Selon une enquête Opinionway datant de février 2011, la pilule reste le moyen de contraception préféré des françaises. 61 % d’entres elles avouent la privilégier à tout autre. Les 15-24 ans sont encore plus nombreuses à se la faire prescrire (88 %). Or, dans un rapport sur la contraception et l’IVG, remis jeudi 22 septembre 2011 à la secrétaire d’Etat à la Jeunesse, Jeannette Bougrab, le Pr. Israël Nisand, prône la fin du "tout pilule" chez les adolescentes.

Ce gynécologue au CHU de Strasbourg assure que ce moyen de contraception n’est pas le meilleur à prescrire pour les jeunes filles. Sur Europe 1, le professeur s’explique : "Il est évident que quand une jeune femme habite tantôt chez sa mère, tantôt chez son père, que ni l'un ni l'autre ne savent qu'elle utilise une contraception, on est bien parti pour l'oubli". L’implant serait une des solutions proposées par le professeur. Une fois inséré, l’implant est efficace pendant trois ans.

Dans la même continuité, le Pr. Israël Nisand encourage l’anonymat et la gratuité de la contraception pour les mineures. "Nous avons fait en sorte que l'avortement soit anonyme et gratuit, que la contraception du lendemain soit anonyme et gratuite, et pas la vraie contraception", déplore-t-il.
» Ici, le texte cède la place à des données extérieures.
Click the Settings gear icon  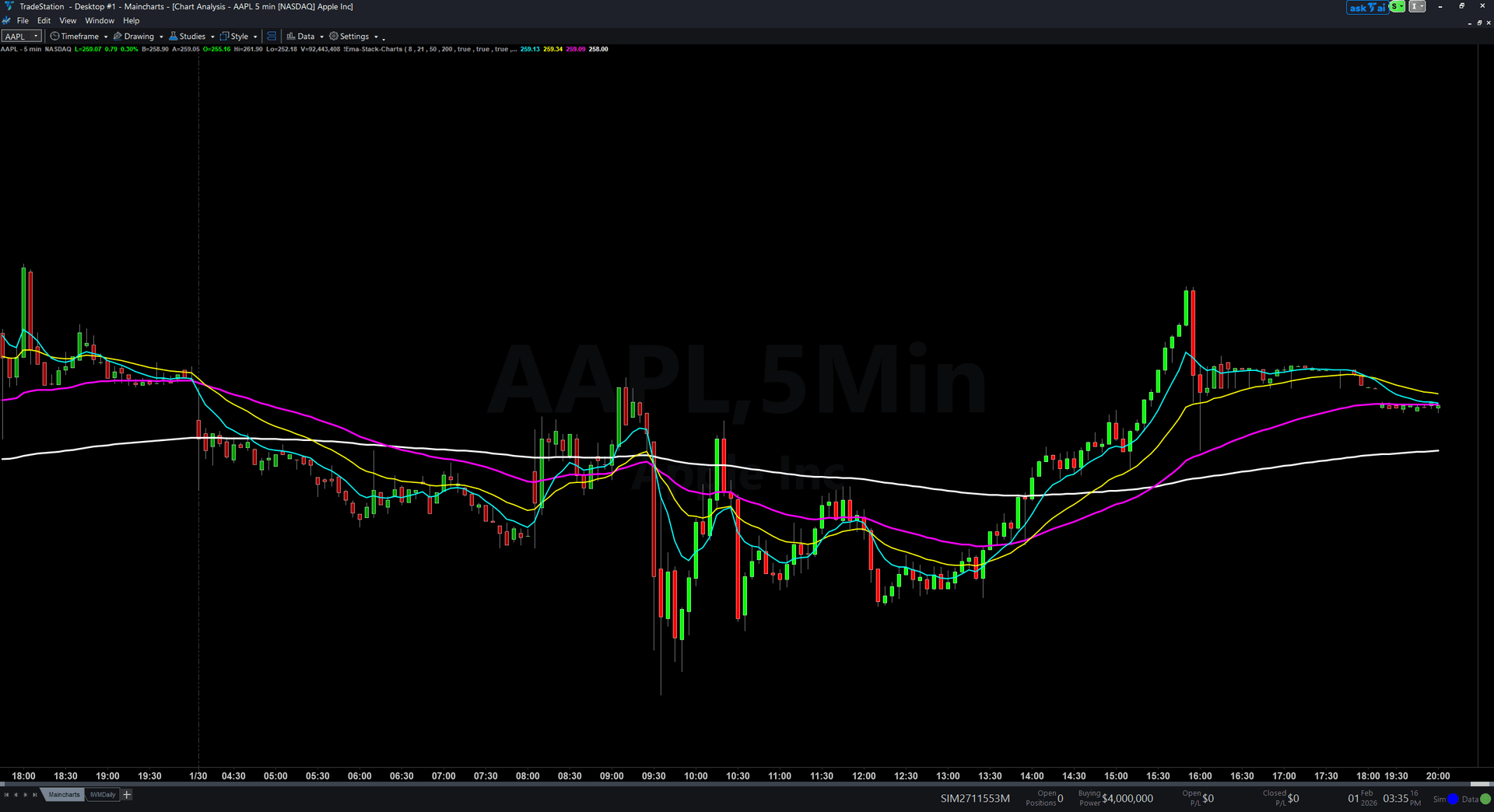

Le professeur n'hésite pas à critiquer les mesures prises dans le passé, dont l'idée d'un Pass Santé Contraception, mis en place en avril 2011. Dans une interview au Figaro Madame, il confie : "C’est une mesure cosmétique qui peut avoir un intérêt électoral. Mais en terme de santé publique et de baisse du nombre d’IVG, elle est vouée à l’échec". Les positions géographiques des centres de planning familal sont également problématiques, puisque "quatre jeunes femmes sur cinq dans notre pays habitent à plus de 100 km d’un centre de planification", or ce sont les seuls à délivrer des moyens de contraception d'urgence.

Ce genre d’initiative a déjà été expérimenté à Strasbourg. Les jeunes filles avaient un accès gratuit à une consultation médicale près de leur domicile, ainsi qu’une prescription gratuite. L’idée à porté ses fruits, puisque le nombre d’IVG chez les mineures a baissé de moitié.

Le rapport du Pr. Nisand comporte dix huit mesures, qui seront rendues publiques en novembre 2011.